* **Given text**:
● ● ● ●
Studio album by Nine Vicious
- Released: April 3, 2026
- Genre: Hip-hop
- Length: 71:25
- Labels: Studio Addicts; Create Music;
- Producers: Nine Vicious; 10kinmydufflebag; 406ahmad; Bella; Elliot Latham; Jwade; Kacy Hill; Nosaint; Patrick Garza; R8; YUME;

Nine Vicious chronology
| B4EM (2026) | Emotions (2026) |  |

= Emotions (Nine Vicious album) =

Emotions (stylized in all caps) is the third studio album by American rapper Nine Vicious. It was released through Studio Addicts and Create Music on April 3, 2026. The album is a successor to the previous EP, B4EM released January 31, 2026. It features a sole guest appearance from Kacy Hill. Upon release, Emotions debuted at #102 on the Billboard 200 which was his first ever placement.
● ● ● ●
* **Record list**:

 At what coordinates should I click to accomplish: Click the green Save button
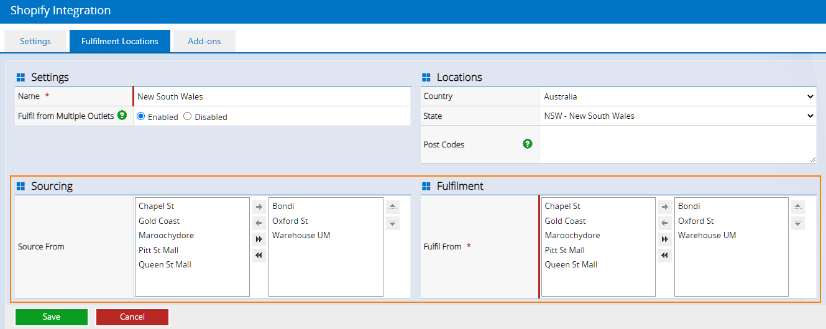[52, 317]
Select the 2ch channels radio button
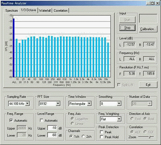The width and height of the screenshot is (161, 145). point(83,137)
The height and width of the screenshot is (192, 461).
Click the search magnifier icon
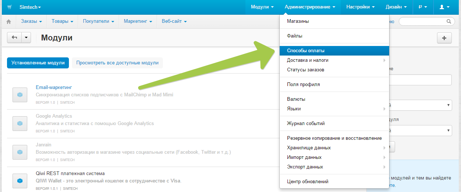pos(449,21)
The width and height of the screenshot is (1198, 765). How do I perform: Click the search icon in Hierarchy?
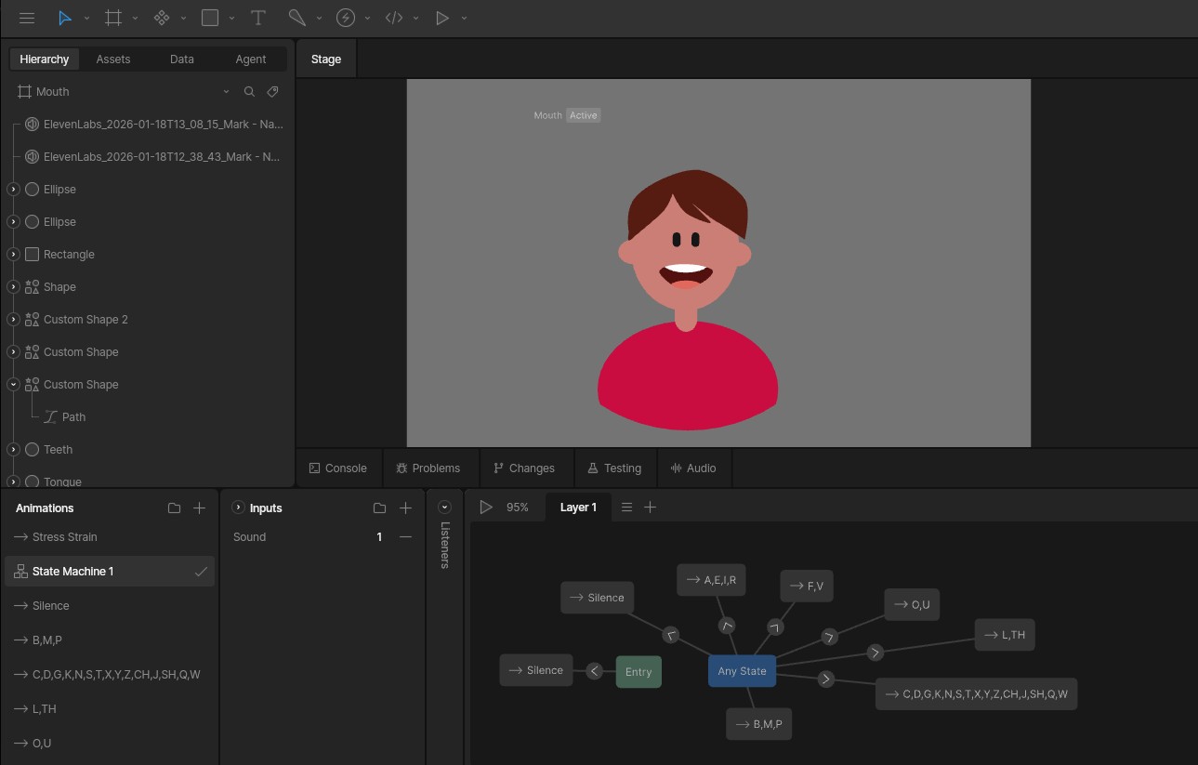(249, 92)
● ● ● ●
* **Work to do**:
1) Please check each statement against the Emotions article and answer yes or no, quoting the deciding words. (a) Emotions is the third studio album by Nine Vicious. (b) The album includes guest appearances from two artists. (c) Emotions debuted at #102 on the Billboard 200.
2) According to the Emotions article, when was the EP B4EM released?

* **Solutions**:
1)
(a) Yes: "Emotions (stylized in all caps) is the third studio album by American rapper Nine Vicious."
(b) No: "It features a sole guest appearance from Kacy Hill."
(c) Yes: "Upon release, Emotions debuted at #102 on the Billboard 200"

2) January 31, 2026.